Cette analyse (disponible sur demande en nous écrivant à pascal.delmas@socialsolu.com) permet de faire ressortir quelques éléments de réflexion pouvant être utiles quelle que soit la taille de l’organisation concernée.
Bien entendu, les accords examinés sont le plus souvent le fait de très grands groupes ou entreprises multi-sites complexes et ressortent plutôt de branches industrielles ou de services mais ils donnent aussi à lire comment directions et organisations syndicales commencent à s’approprier (ou pas) les modifications réglementaires et légales intervenues depuis un an.
Dans notre étude, nous avons donc pris en considération les accords de :
- Axa France (plus de 10 000 salariés),
- Canon France (entre 1 000 et 1 500 salariés),
- Girard Agediss (moins de 600),
- Total (groupe),
- Naval Group (plus de 10 000 salariés),
- Renault SAS,
- MAIF et filiales,
- Bouygues Télécom,
- Oracle (1 500 salariés),
- PSA Retail,
- Solvay,
- SNIE (450 personnes) qui a publié le premier accord relatif à la mise en place d’un « conseil d’entreprise ».
Il faut noter (ce qui n’est guère surprenant) que les syndicats signataires que l’on retrouve dans la plupart des cas sont la CFDT, la CFTC, la CFE-CGC.

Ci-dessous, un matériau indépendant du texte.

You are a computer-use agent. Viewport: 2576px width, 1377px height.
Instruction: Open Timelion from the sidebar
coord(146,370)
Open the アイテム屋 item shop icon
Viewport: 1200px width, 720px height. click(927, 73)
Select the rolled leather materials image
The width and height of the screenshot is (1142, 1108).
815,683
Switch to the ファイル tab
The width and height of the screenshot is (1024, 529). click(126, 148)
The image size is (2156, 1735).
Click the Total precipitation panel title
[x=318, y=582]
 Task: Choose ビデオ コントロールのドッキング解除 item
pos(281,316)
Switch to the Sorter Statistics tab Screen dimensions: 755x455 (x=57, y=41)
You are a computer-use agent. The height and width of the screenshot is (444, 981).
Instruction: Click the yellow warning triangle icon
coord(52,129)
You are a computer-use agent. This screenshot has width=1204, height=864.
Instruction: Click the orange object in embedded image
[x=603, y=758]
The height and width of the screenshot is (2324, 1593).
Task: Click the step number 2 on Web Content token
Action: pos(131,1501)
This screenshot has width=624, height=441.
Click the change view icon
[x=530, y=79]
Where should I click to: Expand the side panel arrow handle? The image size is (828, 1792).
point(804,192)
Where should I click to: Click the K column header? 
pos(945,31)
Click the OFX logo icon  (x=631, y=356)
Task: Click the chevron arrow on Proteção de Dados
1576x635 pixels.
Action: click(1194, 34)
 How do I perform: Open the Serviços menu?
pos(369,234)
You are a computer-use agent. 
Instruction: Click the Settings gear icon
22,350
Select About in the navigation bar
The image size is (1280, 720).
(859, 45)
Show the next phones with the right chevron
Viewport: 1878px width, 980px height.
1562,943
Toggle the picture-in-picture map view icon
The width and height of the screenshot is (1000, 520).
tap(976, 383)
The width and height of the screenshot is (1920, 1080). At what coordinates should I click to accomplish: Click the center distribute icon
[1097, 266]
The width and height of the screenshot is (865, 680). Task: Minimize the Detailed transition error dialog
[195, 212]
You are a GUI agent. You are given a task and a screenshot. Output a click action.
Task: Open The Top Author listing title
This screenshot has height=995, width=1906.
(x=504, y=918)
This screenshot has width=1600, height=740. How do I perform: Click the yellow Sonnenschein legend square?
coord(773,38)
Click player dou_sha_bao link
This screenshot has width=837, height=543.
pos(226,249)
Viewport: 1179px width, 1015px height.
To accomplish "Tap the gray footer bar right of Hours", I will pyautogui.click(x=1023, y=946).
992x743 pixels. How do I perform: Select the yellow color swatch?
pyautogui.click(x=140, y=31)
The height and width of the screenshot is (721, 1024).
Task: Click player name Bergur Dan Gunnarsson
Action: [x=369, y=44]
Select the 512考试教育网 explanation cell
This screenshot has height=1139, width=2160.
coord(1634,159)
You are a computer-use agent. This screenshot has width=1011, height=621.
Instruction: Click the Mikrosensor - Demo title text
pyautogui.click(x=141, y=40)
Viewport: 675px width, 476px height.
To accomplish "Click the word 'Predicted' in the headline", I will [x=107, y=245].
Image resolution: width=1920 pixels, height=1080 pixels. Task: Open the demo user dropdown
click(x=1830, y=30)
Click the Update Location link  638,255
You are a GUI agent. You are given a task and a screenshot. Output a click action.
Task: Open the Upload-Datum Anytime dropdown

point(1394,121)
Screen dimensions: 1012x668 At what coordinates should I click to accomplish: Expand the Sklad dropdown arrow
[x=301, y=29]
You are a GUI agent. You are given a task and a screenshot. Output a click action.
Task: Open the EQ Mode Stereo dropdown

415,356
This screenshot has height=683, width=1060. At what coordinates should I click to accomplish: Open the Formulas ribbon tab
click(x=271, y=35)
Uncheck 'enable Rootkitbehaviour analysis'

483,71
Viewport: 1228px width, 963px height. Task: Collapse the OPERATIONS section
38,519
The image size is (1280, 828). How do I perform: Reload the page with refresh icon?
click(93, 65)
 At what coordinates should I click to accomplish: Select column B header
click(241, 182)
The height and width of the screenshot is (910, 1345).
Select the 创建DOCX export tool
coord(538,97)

1. Les intitulés des accords donnent une première indication sur leur contenu « relatif à l’organisation du dialogue social », « dialogue social et économique », « relatif aux IRP et au droit syndical », « à la transformation des IRP et à l’exercice du droit syndical » et « à la mise en place du CSE ». Il est donc visible que les accords qui ne visent que le CSE ne sont pas majoritaires et que les directions essaient de mettre à jour des accords antérieurs en les mettant en conformité légale et en veillant à traiter les problématiques de représentation syndicale en même temps qu'ils traitent la mise en place du CSE. En revanche, à une exception près, des dispositions de protocoles pré-électoraux « classiques » ne figurent pas (ce qui est normal) dans ce type d’accords souvent négociés bien en amont des échéances électorales.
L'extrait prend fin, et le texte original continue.